The second one was a bit more complex. The problem was that I was going through the WASB FileSystem abstraction, and there the API used is the listStatus() method which returns an array of FileStatus objects. This is problematic in two ways:

  1. It's a batch instead of streaming API, so we have to get all the data before handing out to the mapper.
  2. In order to properly construct the FileStatus object, WASB uses a heavy-weight API to Azure Storage to list every blob with its metadata (to e.g. tell if a blob was an actual blob not an empty-directory-indicating blob). I knew that if I go to Azure Storage directly I could use the lighter-weight API to just retrieve blob names with no metadata.

So I decided to add a mode where I use the Azure Storage API directly instead of going through WASB. I trigger this mode by including the storage key to the account in the job configuration which allows me to bypass WASB - see the UseStorageApiReader class within the DirectoryFileNameRecordReader class for the gory details of implementation there.

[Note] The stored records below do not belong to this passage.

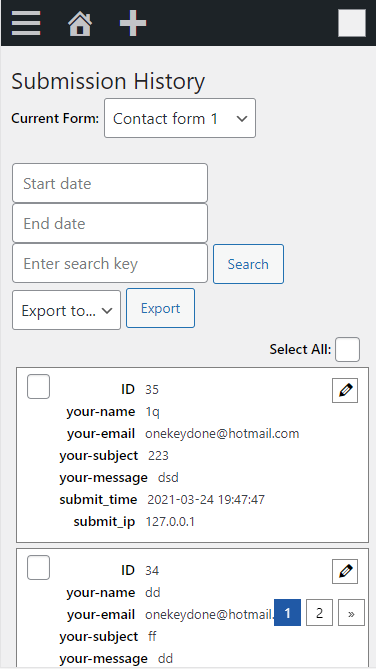Click the Enter search key field
Screen dimensions: 376x669
(x=110, y=263)
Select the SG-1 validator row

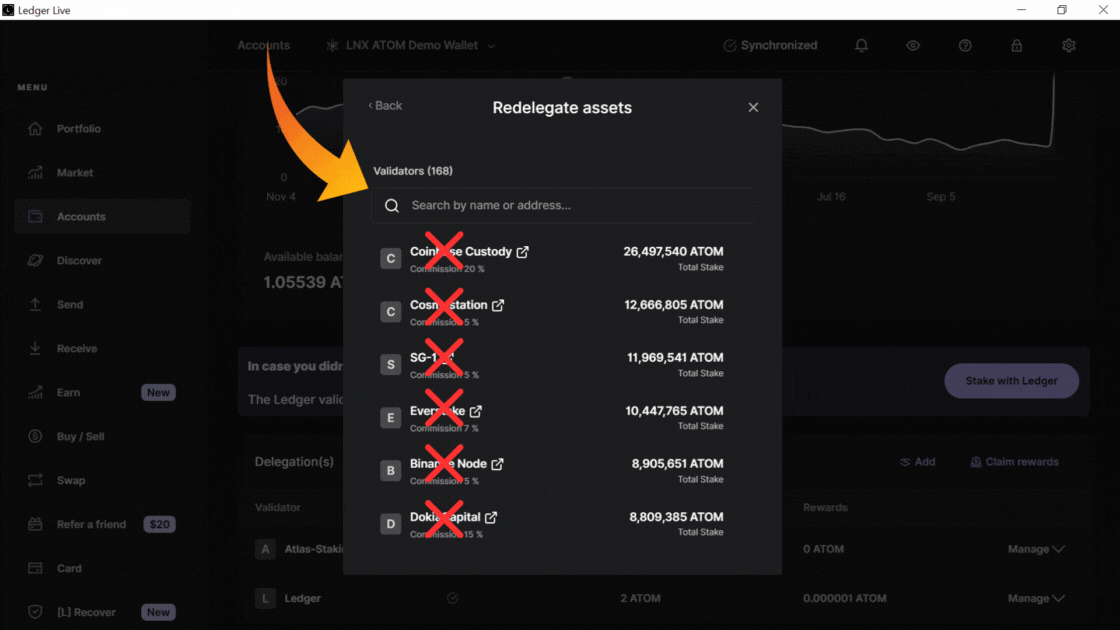(552, 364)
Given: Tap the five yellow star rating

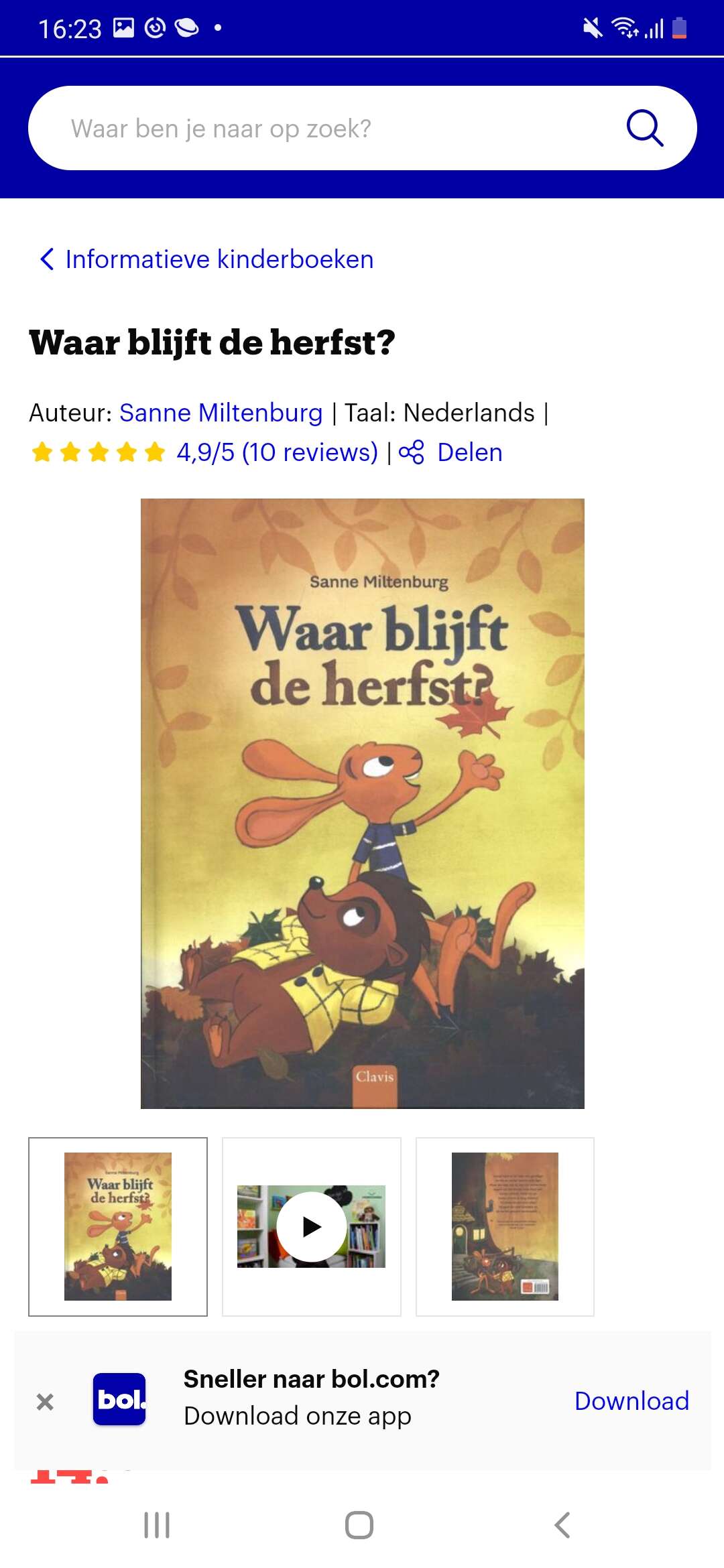Looking at the screenshot, I should click(99, 452).
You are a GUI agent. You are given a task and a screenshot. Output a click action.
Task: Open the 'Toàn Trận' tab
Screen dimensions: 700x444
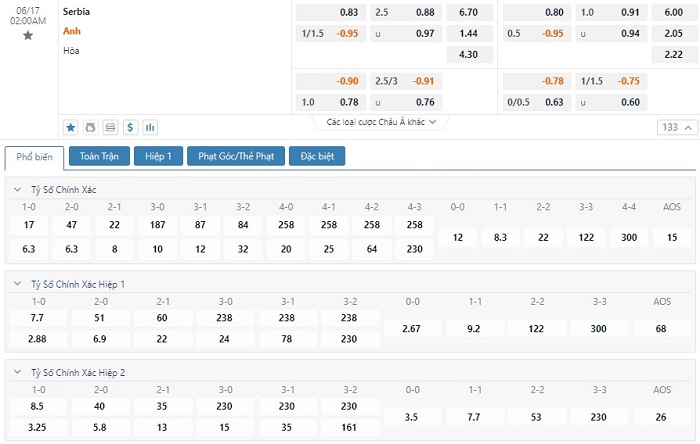100,156
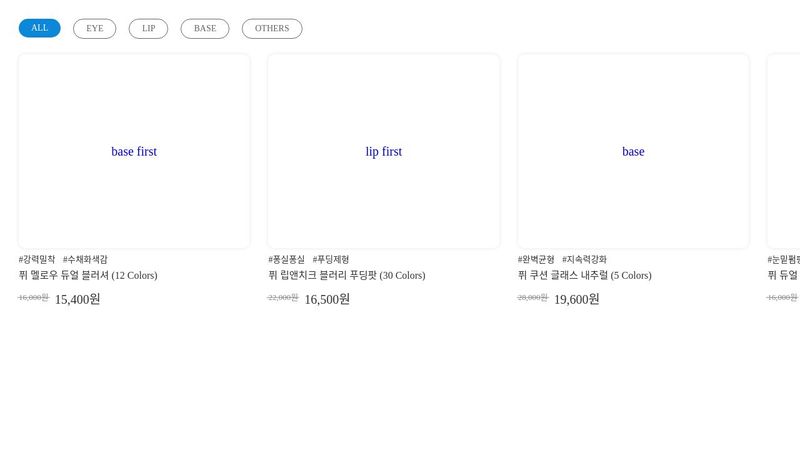Open the 'base first' product image
The width and height of the screenshot is (800, 450).
pyautogui.click(x=134, y=151)
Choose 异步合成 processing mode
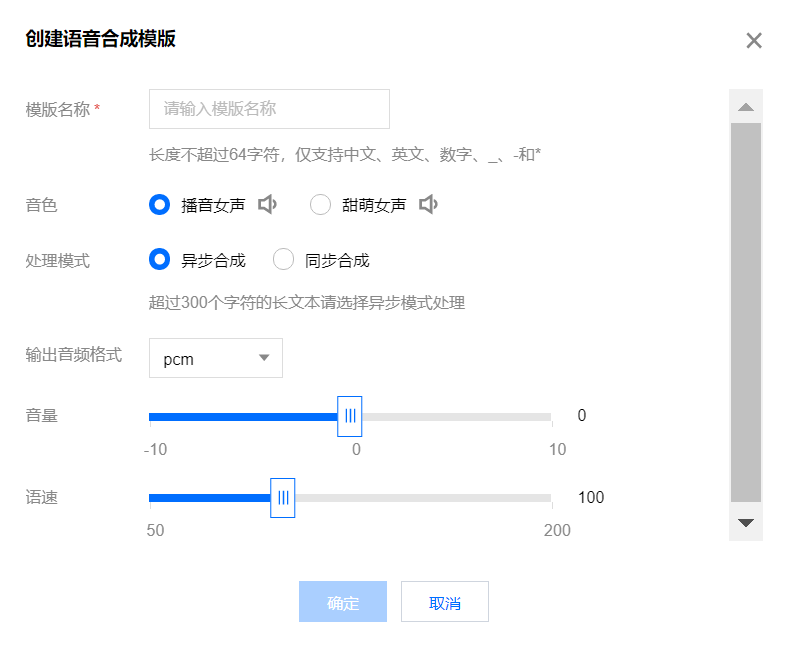The height and width of the screenshot is (648, 790). tap(160, 260)
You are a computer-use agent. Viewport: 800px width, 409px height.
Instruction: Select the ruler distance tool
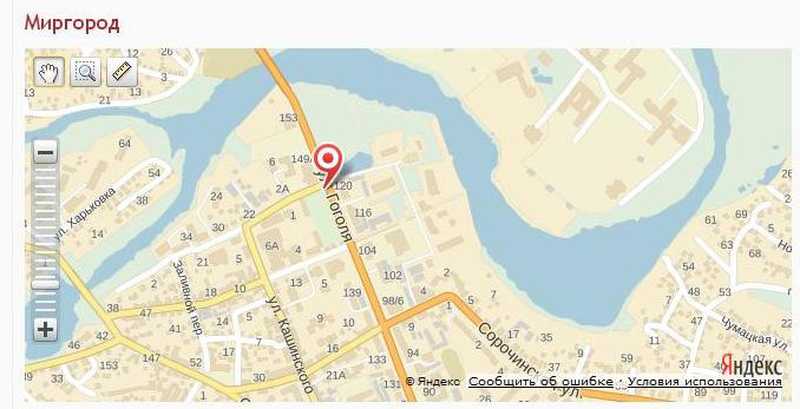point(122,72)
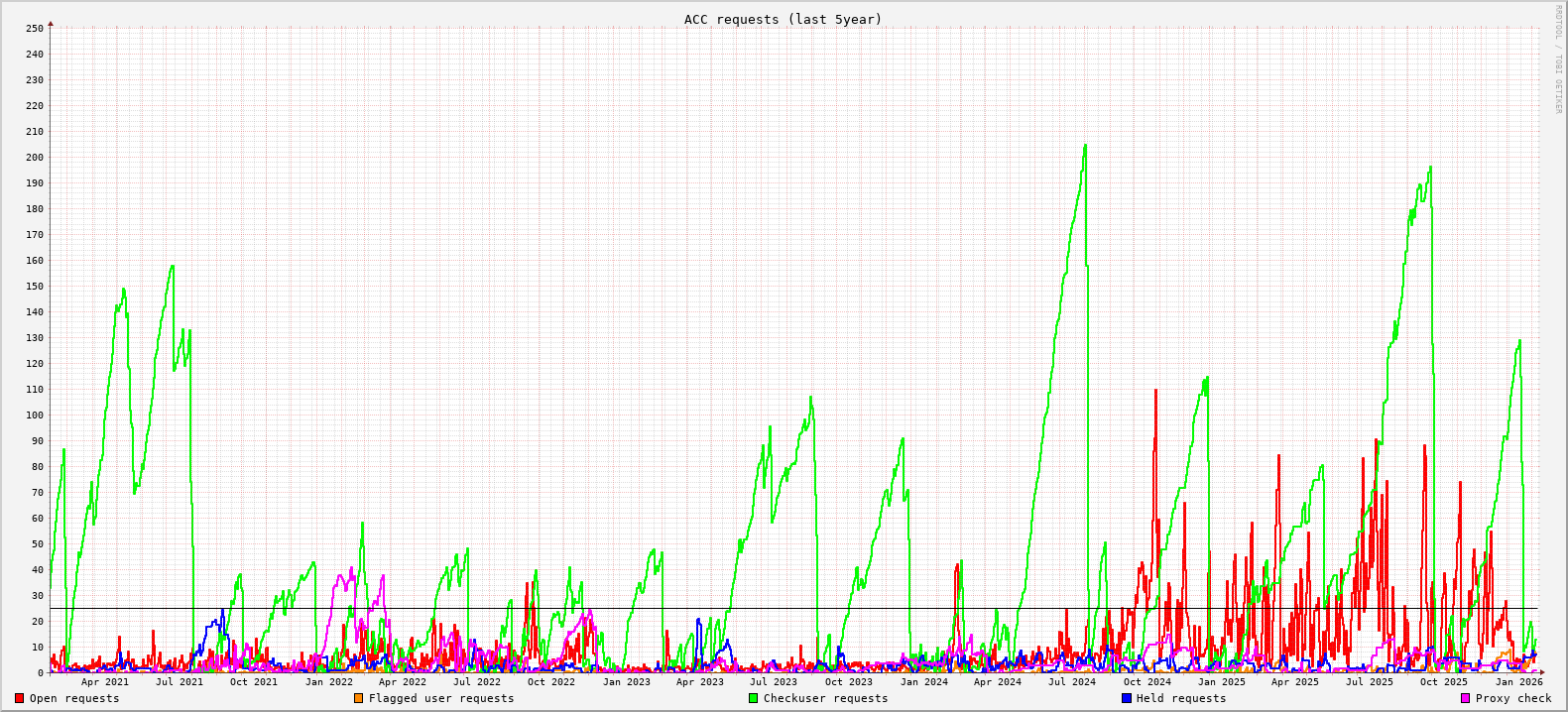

So with these optimizations in hand (and after fixing/working around other bugs such as the awesome XML processing bug in Java that I'll skip talking about in order to keep this already way-too-verbose post in check), we unleashed 140 nodes of HDInsight power on our ~200 M files. It worked - barely. Mappers were launched quickly (kudos to our new no-nonsense jump-into-action executive), and at a good granularity to utilize the whole cluster, but each mapper could only do ~7 files per second, so the whole cluster could do 140 x 4 x 7 = ~4 K files per second, which meant it took ~ 14 hours to go through the whole thing. I prototyped some code that allows to shard across multiple storage accounts (will blog about this topic another day) but since we already had this data in a single storage account that didn't help. In the end we settled on what we had and moved on to the next phases of the data processing with the customer.

Parting thoughts

  1. Having many tiny files like that in the beginning of your data processing is evil. I've worked with other teams in Microsoft that skirted the problem altogether by changing their data ingestion service to do the consolidation as the data came in, and they had much more success with that approach. If you can do that, I'd highly encourage it.
  2. Hadoop is very extensible. If what you're trying to do at the simpler higher level layer doesn't work, chances are there is a way to do it but which would involve getting your hands dirty with coding at the lower layers.
  3. Always double-check yourself and look for anomalies when doing data analysis work. The way I caught the missing ABS() bug in my hash-partitioning code is that I noticed that my first partition (hash value 0) was always about twice as big as any other partition. I was tempted to ignore and chalk it off to the vagaries of hashing, but on a deeper look I found the error. Admittedly I should've done a better job unit-testing my work (it's amazing how even a staunch unit tester like me would abandon everything when working under the gun) but in general it's always a good idea to sanity-check your data processing work.

Comments

  • Anonymous
    January 27, 2015
    Very well Described... I will try now .. Thanks!!